Unfortunately, the disease recurred locally in my freshman year of high school. I had just started attending classes again, hoping that high school would provide me a new beginning. Two weeks into the school year, my doctors confirmed that an earlier biopsy from my right leg proved to be positive for recurrent osteosarcoma. The unanimous decision of the cancer board at UCLA was above-knee amputation. I found this out on September 10, 2001. On September 11, I was brooding about my future during History class when hi-jacked planes brought down the two WTC towers and another crashed into the Pentagon. On September 14, I lost my right leg from the knee down. That was perhaps the worst week of my life.
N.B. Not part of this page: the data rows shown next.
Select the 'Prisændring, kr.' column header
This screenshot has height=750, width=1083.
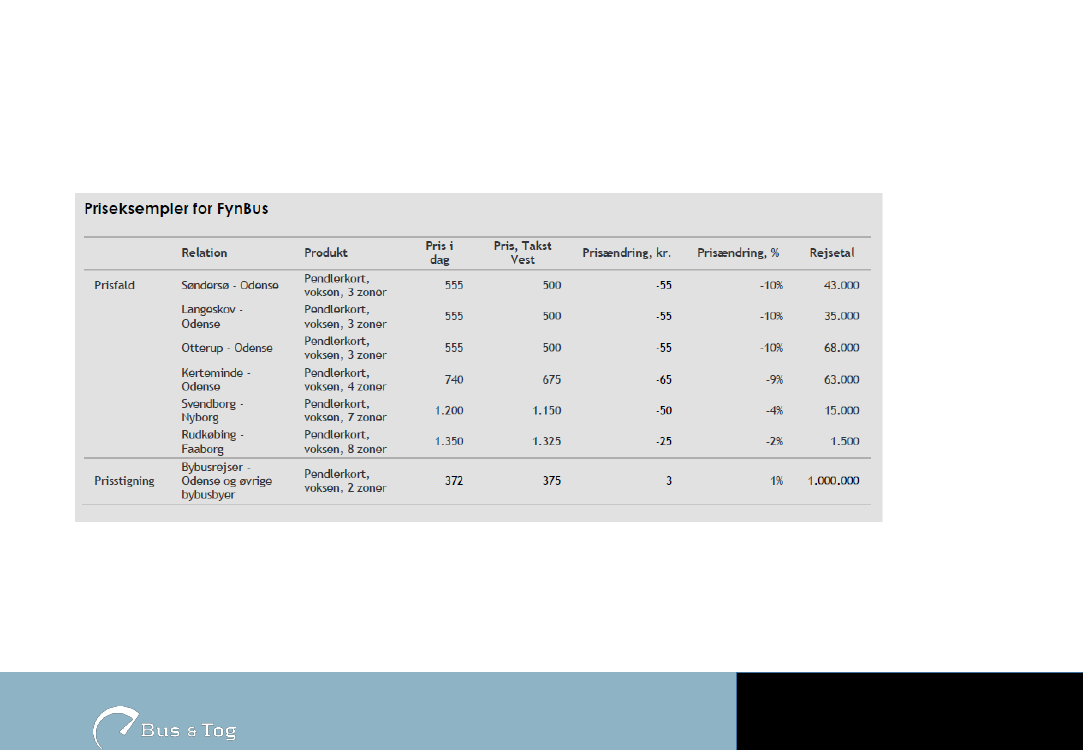[626, 253]
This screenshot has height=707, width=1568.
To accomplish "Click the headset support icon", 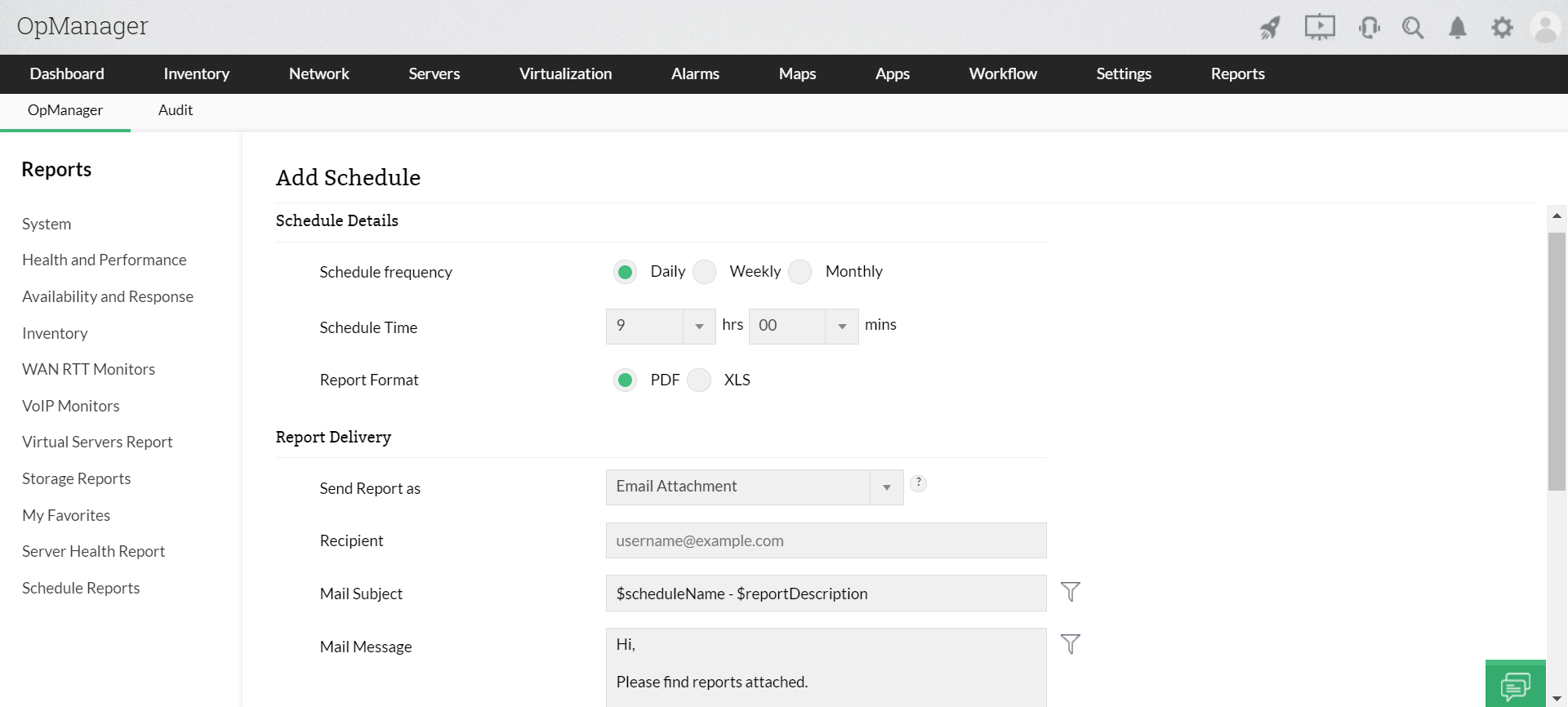I will tap(1370, 28).
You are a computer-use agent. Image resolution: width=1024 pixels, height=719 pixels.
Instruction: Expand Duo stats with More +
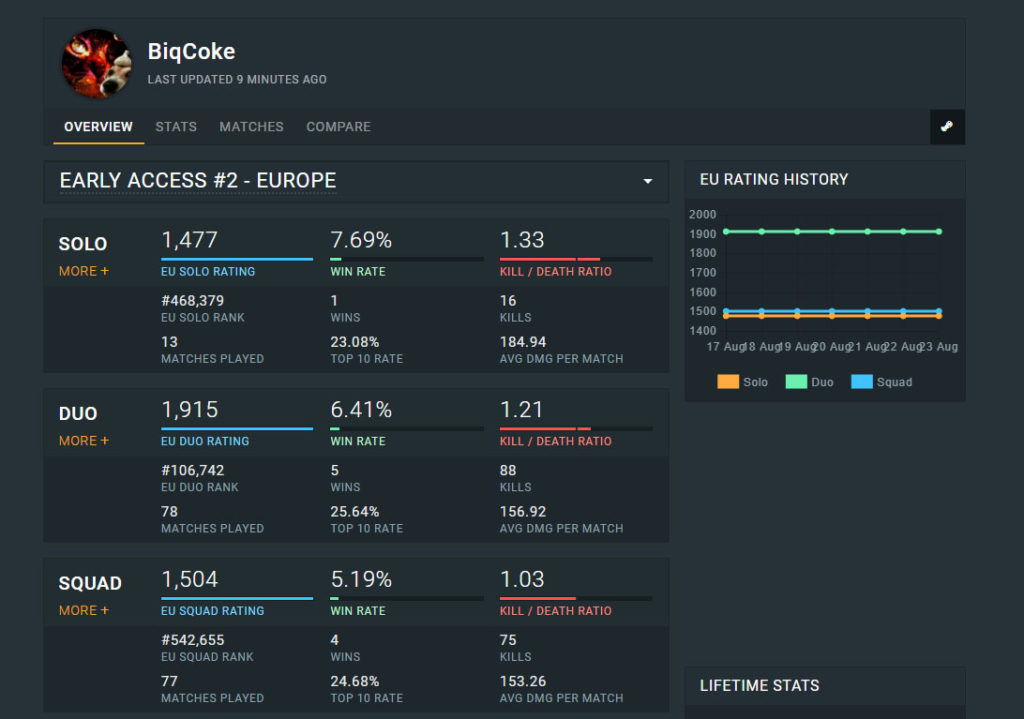click(84, 441)
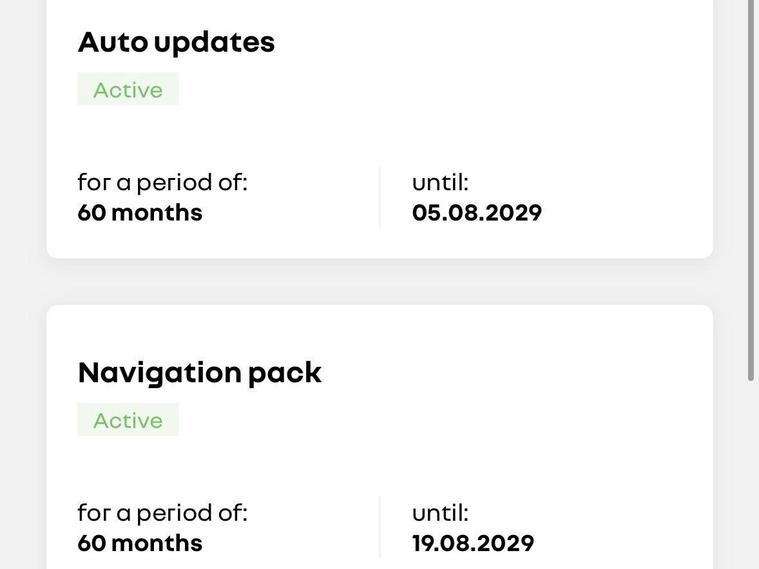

It has been two years from that week. I wear a prosthetic leg that makes it possible for me to walk. I am grateful that I live in a country where I can still lead a fairly normal life despite being an amputee. However, I cannot do many of things I used to do before my diagnosis. I used to love sports. Basketball, soccer, tennis, rollerblading, gymnastics- I loved them all. However, my passion was track and field. In middle school, I won the gold medals in the girls' 100 meter dash and the mile. I took home the silvers for high jump and 400 meter relay. Though I might have changed my mind eventually, I used to dream of being some kind of professional athlete. It has been difficult for me to come to terms with the fact that I cannot climb stairs, cannot run, cannot jump, cannot dance. I wait for the day when prosthetic technology will maybe allow me to regain a few of these things, but as of now, I am more concerned with keeping myself cancer free, since I have just had a metastatic recurrence in my lung a few months ago. Though I am a survivor, I am sick of losing whole chunks of my life because osteosarcoma demands that I sacrifice so much. Every check-up is so nerve-wracking because I know that one telltale nodule on my CT scans can mean months more of treatment. My hope is that no other boy or girl will have to suffer the losses that I have suffered. I pray for better treatment options that will not devastate the body and mind so much. Better yet, I pray for the cure so that osteosarcoma will no longer take away so much from its victims.